Notice: This Wiki is now read only and edits are no longer possible. Please see: https://gitlab.eclipse.org/eclipsefdn/helpdesk/-/wikis/Wiki-shutdown-plan for the plan.
Equinox/p2/Proposals/Query Management and Optimization
Problem: Query and result sets are too tightly coupled.
Objective: Decouple the query from the results it returns
Goals:
- Allow those implementing IQueryable to implement optimized versions of the query
- Return results in a lazy / incremental way
See Bug 256418 for more information.
While p2 is designed to support alternate storage for things like IUs, providing optimized mechanisms for querying these locations is not currently possible. This is because the Query and the Results (Collector) are too tightly coupled and there is no guarantee about the semantics of a Query. This (working draft) proposal will help identify the current limitations and present concrete suggestions on how to address these issues.
This proposal contains five (5) work areas:
- Allow for composite queries.
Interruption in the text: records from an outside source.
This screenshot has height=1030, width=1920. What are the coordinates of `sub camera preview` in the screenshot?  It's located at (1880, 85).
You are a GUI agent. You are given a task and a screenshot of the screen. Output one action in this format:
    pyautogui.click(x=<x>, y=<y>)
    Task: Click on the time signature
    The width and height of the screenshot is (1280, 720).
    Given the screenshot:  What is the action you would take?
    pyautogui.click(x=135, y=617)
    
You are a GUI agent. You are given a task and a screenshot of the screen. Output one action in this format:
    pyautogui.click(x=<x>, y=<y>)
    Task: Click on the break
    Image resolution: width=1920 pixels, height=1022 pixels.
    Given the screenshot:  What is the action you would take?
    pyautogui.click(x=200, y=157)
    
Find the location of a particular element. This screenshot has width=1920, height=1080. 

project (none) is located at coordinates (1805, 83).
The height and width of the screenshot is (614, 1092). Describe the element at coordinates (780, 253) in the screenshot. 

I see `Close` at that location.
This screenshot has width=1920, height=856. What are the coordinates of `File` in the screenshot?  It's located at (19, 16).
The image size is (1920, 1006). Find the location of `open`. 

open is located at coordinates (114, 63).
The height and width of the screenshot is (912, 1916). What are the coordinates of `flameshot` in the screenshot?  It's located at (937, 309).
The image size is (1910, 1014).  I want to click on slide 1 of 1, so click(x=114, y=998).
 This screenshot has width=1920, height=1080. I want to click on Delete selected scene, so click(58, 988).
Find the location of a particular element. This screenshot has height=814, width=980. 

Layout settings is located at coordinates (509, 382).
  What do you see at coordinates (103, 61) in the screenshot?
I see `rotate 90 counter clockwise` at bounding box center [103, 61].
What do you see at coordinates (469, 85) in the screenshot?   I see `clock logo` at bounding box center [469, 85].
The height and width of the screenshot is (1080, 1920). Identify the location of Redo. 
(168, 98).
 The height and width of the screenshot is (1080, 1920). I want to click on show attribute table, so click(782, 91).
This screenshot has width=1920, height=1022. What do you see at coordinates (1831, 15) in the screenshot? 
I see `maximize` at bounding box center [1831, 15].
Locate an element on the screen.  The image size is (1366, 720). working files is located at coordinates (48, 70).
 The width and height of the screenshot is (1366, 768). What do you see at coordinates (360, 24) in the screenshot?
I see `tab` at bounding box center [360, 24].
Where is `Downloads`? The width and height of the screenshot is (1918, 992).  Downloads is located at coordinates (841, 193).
This includes both Querying the results of a previous query and composing several queries up front.
- Remove the complexities surrounding collectors. Many collectors act as queries, hampering the repositories ability to create custom implementations
- Remove the requirement that the collector passed in is the collector returned (possibly even remove the collector argument to IQueryable)
- Define standard queries as "non-opaque" meaning repository implementers could supply custom implementations using SQL or some other knowledge about the "thing" being queried
- Design QueryResults (Collectors) as a Future, that is, something that can continually gather results and the caller can check available results, listen for results and get the results. This also includes QueryStatus,
Contents
Support Composite Queries
While p2 does have a compound query, this query does not work if the compounded queries require more context than "isMatch" can support. For example, queries that have overridden perform() will not work. To solve this, there are two things that should be done:
- Make the collectors themselves Queryable (Bug #260112)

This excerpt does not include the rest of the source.